Audio work also being done on a customers car


Temp outside sign until the main ones are done


Microwave!!! (Priorities)!


3 cars in, again showing good space


Corner cleared for something exciting.....


Fork lift and a big delivery on a truck












Looking down


----------



## polac5397 (Apr 16, 2014)

looks a busy time for you good luck in the new place!!


----------



## PaulN (Jan 17, 2008)

Great new floor there..... That cant have been cheap with the metal work.... look fab though.


----------



## DetailMyCar (Apr 19, 2010)

Part 3!

Shop stuff moved upstairs


Use of the space


Signs up




Light wall









Working










Random shot in the unit



Nice cars.... 


Looking down again


Shop looking better


Change over downstairs of shelving


Flooring upstairs


Flooring by the door




Done






3 nice Black motors and 2 nice silver ones (OCD meant they had to be parked like this)




View of the Mezzanine


----------



## DetailMyCar (Apr 19, 2010)

Part 4!

MDF put up around the railing to make it a bit safer when the kids (and clumsy adults) visit:




Big jump with our Perfect coating room build












Next this weekend is new flooring courtesy of John from Zaino as they no longer need theirs

This is it when still installed at Zaino HQ


----------



## nukeboy (Sep 17, 2014)

Some work that, looks like you haven't stopped. Good luck, hope the moves a success.:thumb:


----------



## xJay1337 (Jul 20, 2012)

Awesome write up nick.


----------



## pantypoos (Aug 7, 2014)

Blimey that's one huge toad, must have liked your pad, as i do!


----------



## Ducky (Mar 19, 2007)

Didn't know there was a detailing place in Newbury! I visit the town quite a lot as the wife likes to shop there. 

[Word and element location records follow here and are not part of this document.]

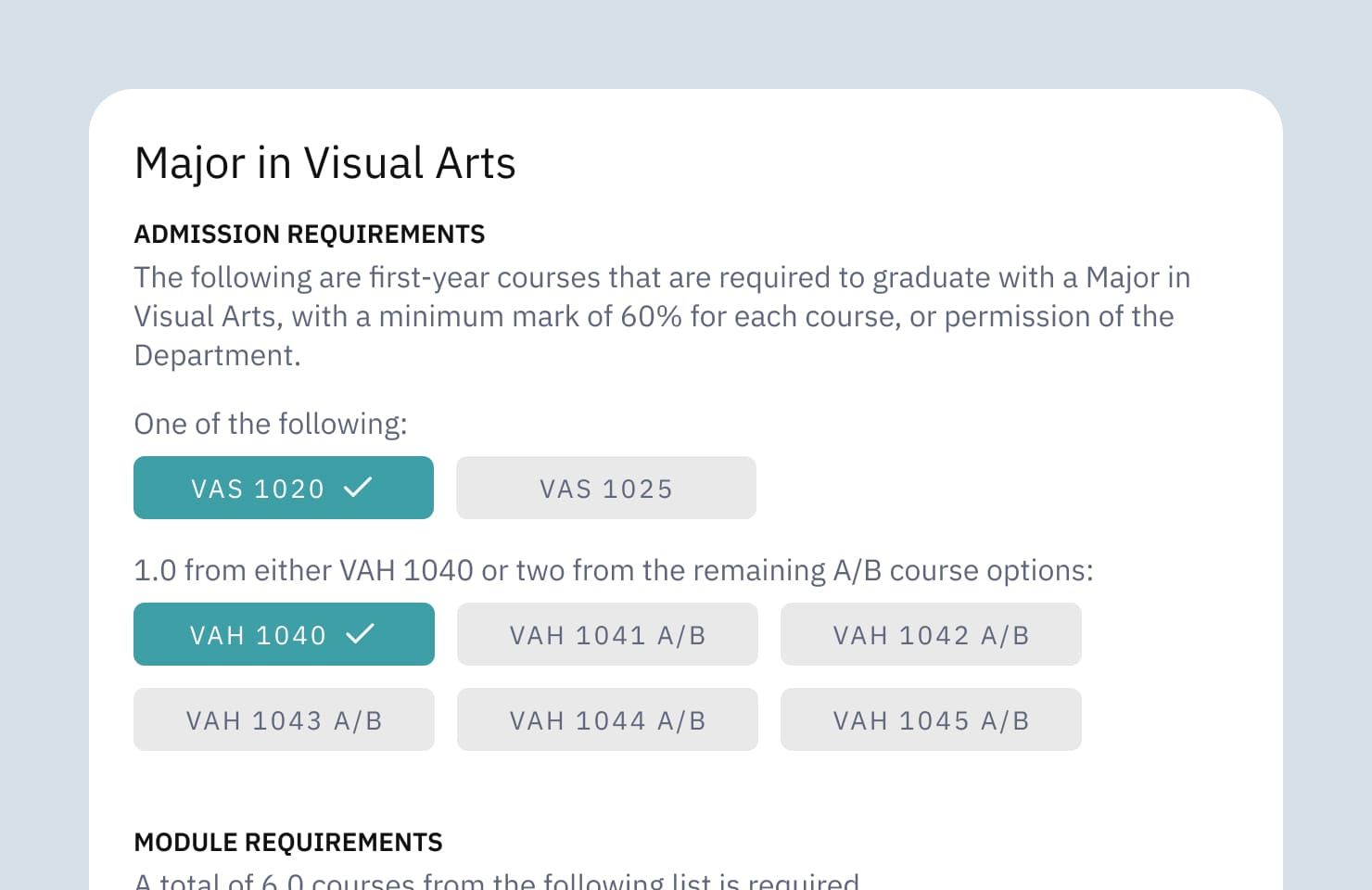Select VAH 1042 A/B
Viewport: 1372px width, 890px height.
(931, 634)
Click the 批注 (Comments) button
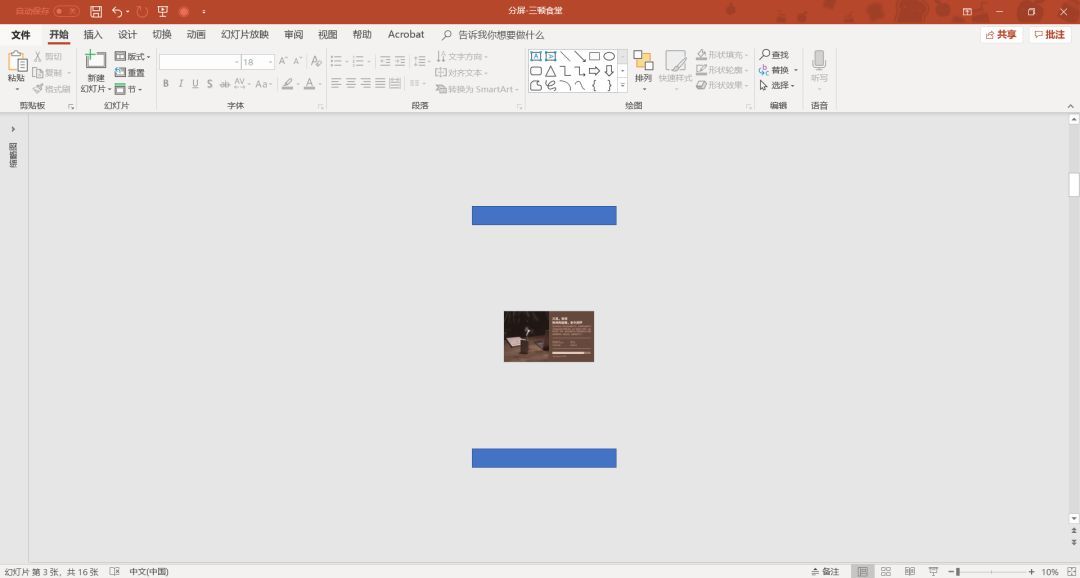The width and height of the screenshot is (1080, 578). coord(1049,35)
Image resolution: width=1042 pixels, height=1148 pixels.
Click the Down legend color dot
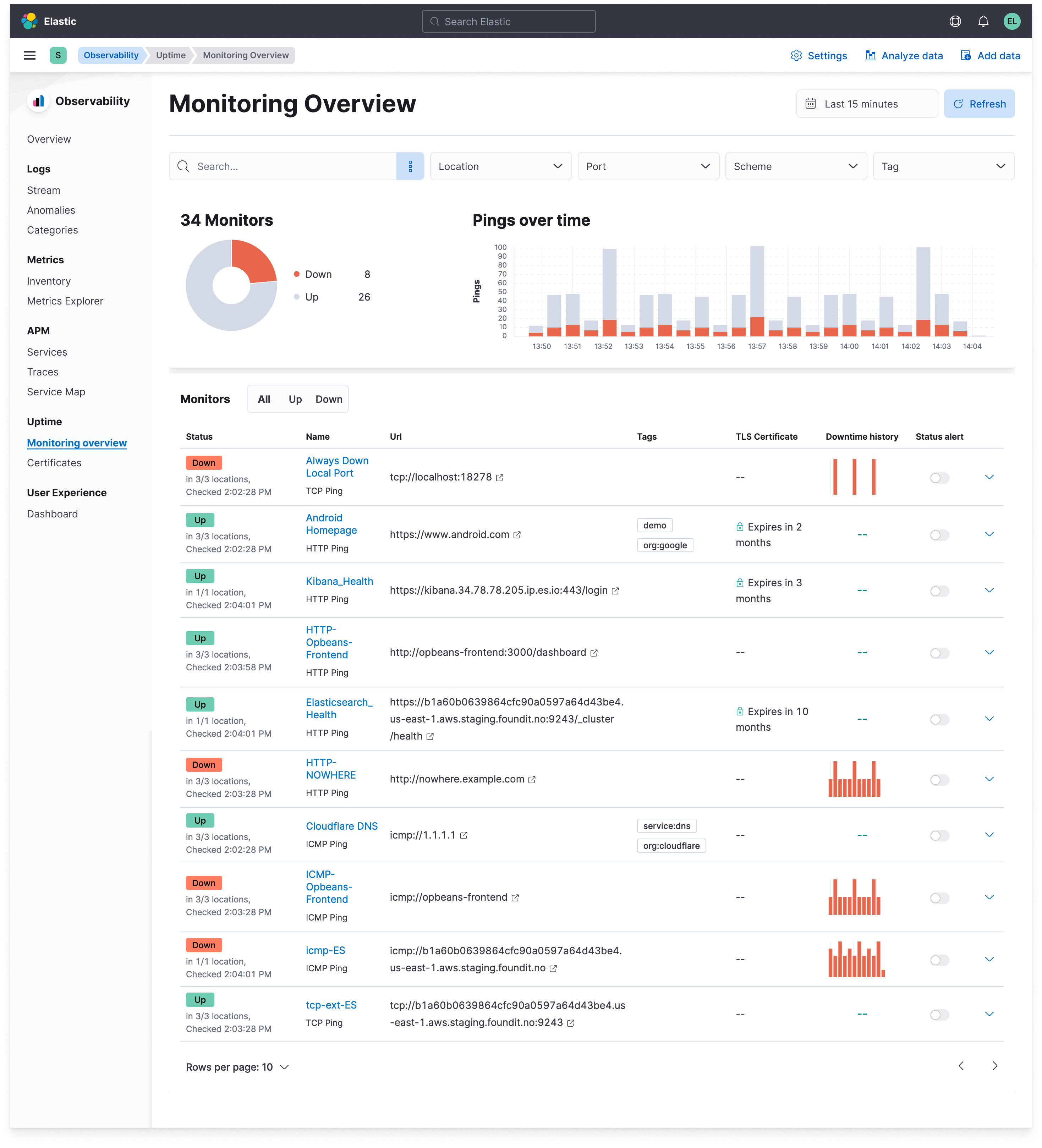[x=296, y=274]
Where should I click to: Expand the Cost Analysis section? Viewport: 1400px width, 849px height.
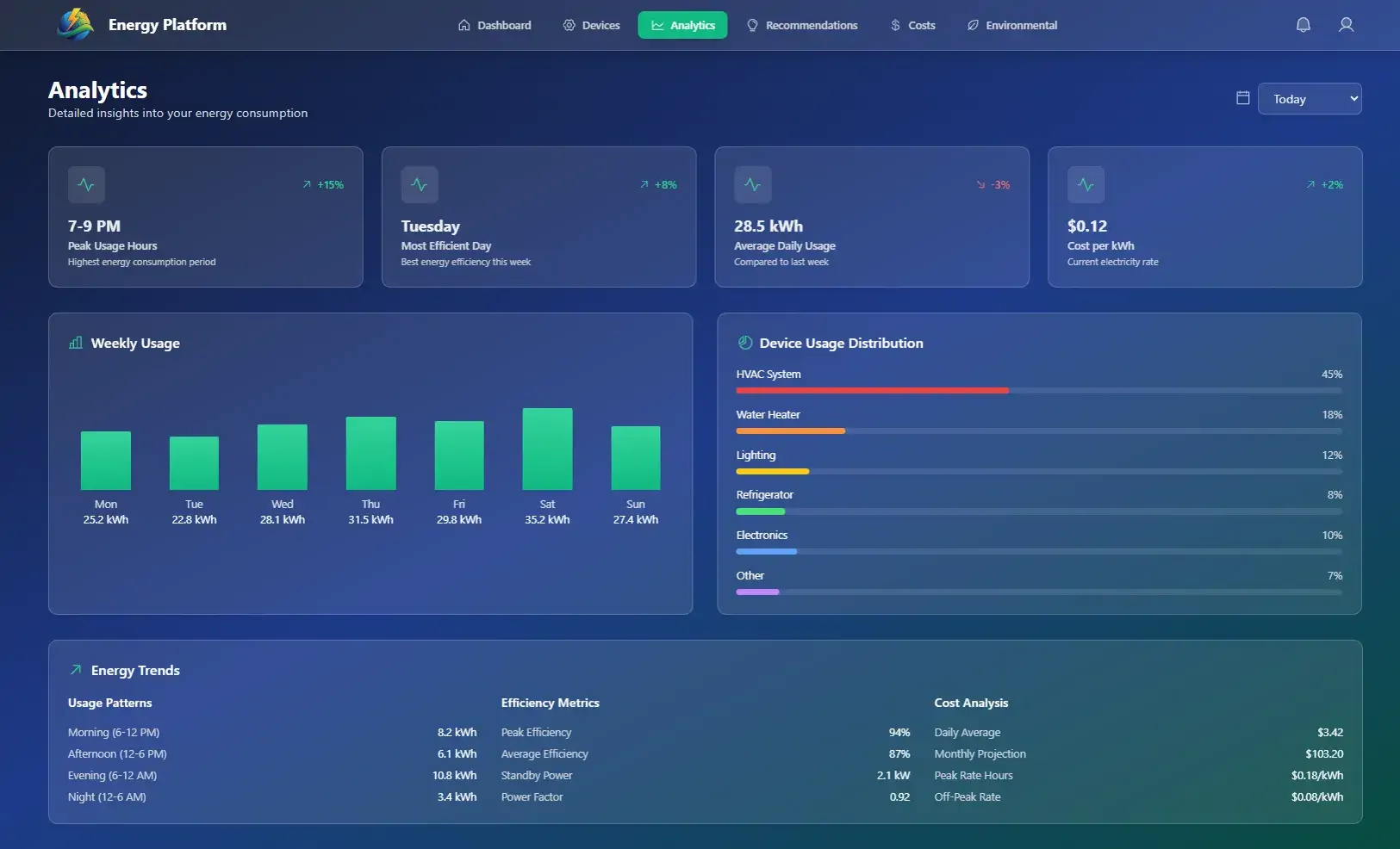pyautogui.click(x=971, y=702)
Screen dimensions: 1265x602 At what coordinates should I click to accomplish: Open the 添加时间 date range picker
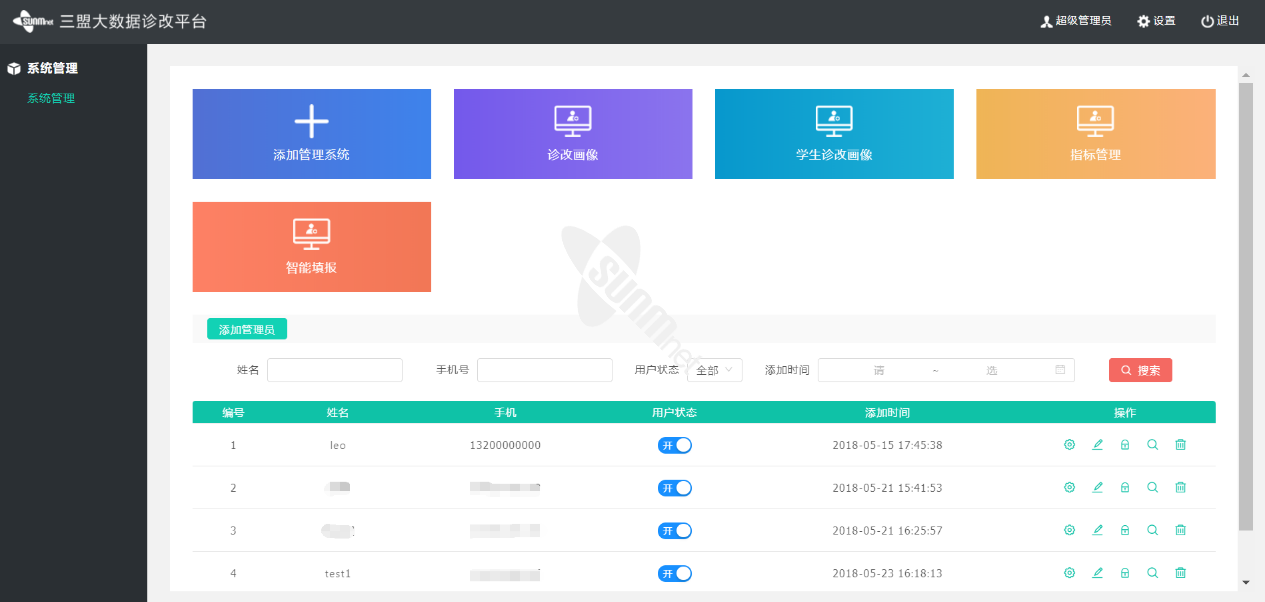(x=945, y=370)
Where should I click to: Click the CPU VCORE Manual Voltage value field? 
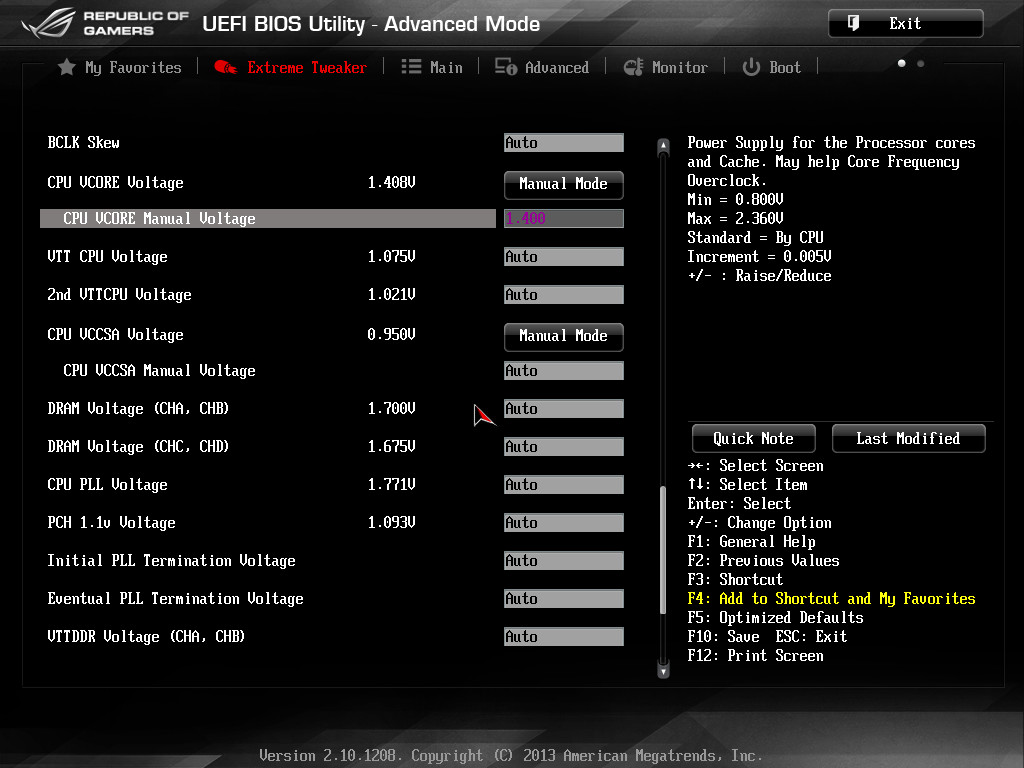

Got a link to the mezzanine supplier, it's pimp! 

Have to stop by for a visit sometime! :thumb:


----------



## Spoony (May 28, 2007)

Nice. I do love these kinda of threads. Can't beat what is essentially a massive man cave.


----------



## WHIZZER (Oct 25, 2005)

Looks great , Johns flooring is great quality


----------



## chrisgreen (Mar 30, 2012)

Looking good - you guys need another open day when the weather stops being rubbish.


----------



## T.C (Sep 1, 2014)

Very impressive unit. Great transformation!


----------



## Matt. (Aug 26, 2007)

Looks great.

Can you tell me where you bought the holders for the bottles please?


----------



## Ed_VeeDub (Sep 22, 2008)

looks awesome!


----------



## zippo (Mar 26, 2008)

the last time I saw so many lights was on the front end of a land rover .What watts are they .Great in the winter for you but a pain in the summer. Good luck with the premises
Daz


----------



## Ed_VeeDub (Sep 22, 2008)

why would the lights be a pain the summer?


----------



## B17BLG (Jun 26, 2012)

Probably the heat thrown off them


----------



## Ed_VeeDub (Sep 22, 2008)

I knew I was missing something obvious!


----------



## toni (Oct 30, 2005)

zippo said:


> the last time I saw so many lights was on the front end of a land rover .What watts are they .Great in the winter for you but a pain in the summer. Good luck with the premises
> Daz


They are LED reflectors, no heat.


----------



## DetailMyCar (Apr 19, 2010)

toni said:


> They are LED reflectors, no heat.


Thanks Toni, was going to say at the moment I wish they did give off heat 

They're completely cool though so yeah no issue in Summer and of course they use next to nothing electricity wise compared to Halogens either.


----------



## gibbo555 (May 3, 2011)

Going to be a great unit, if you don't mind me asking how much was the floor from Zaino, need to do something with my own floor and this would be ideal.


----------



## DetailMyCar (Apr 19, 2010)

gibbo555 said:


> Going to be a great unit, if you don't mind me asking how much was the floor from Zaino, need to do something with my own floor and this would be ideal.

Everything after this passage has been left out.